== Data supplied ==
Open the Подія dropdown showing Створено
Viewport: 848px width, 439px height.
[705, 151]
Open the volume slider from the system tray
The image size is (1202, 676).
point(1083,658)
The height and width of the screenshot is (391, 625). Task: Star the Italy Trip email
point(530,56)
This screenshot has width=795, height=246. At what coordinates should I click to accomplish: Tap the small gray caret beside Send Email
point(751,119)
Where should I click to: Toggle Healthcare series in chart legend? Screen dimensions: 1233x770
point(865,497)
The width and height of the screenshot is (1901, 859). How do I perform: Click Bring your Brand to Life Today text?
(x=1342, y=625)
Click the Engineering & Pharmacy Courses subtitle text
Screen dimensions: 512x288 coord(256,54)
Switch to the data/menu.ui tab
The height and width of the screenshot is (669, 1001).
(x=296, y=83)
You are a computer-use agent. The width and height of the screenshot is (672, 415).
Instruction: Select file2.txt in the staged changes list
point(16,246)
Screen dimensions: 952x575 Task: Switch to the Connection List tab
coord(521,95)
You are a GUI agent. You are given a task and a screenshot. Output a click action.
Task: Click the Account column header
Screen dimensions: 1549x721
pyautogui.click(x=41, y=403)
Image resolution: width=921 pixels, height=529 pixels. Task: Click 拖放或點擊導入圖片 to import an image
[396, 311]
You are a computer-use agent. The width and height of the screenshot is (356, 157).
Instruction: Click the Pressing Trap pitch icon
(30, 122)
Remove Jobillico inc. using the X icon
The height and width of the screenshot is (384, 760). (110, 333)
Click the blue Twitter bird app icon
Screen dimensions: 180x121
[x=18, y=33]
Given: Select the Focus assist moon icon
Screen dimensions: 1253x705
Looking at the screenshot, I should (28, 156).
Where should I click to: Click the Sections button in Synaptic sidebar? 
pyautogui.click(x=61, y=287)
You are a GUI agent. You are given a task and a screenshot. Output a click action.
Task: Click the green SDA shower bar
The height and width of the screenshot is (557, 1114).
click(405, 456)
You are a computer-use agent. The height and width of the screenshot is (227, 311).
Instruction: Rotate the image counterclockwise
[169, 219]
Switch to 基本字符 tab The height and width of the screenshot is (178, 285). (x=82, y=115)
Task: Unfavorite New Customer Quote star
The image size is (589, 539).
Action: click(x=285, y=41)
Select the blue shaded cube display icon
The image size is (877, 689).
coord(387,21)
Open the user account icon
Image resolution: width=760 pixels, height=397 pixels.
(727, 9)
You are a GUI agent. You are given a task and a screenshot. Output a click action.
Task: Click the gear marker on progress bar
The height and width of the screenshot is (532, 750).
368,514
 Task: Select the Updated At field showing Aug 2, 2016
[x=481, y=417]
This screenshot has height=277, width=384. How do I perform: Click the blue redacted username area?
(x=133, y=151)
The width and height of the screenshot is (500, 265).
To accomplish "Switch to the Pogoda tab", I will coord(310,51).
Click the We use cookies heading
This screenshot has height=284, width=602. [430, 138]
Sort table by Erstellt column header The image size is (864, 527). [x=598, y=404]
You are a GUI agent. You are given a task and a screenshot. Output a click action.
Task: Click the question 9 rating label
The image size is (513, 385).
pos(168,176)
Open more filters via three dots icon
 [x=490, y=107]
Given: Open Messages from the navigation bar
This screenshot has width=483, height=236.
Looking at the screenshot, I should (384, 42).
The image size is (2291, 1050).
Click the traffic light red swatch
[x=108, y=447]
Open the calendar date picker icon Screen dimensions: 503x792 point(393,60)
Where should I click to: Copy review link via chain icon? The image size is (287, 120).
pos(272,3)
===
■ **About this task**
The response should consist of the number of lines in the data that hold the word "header", with nothing added.

■ **Result of the exercise**
2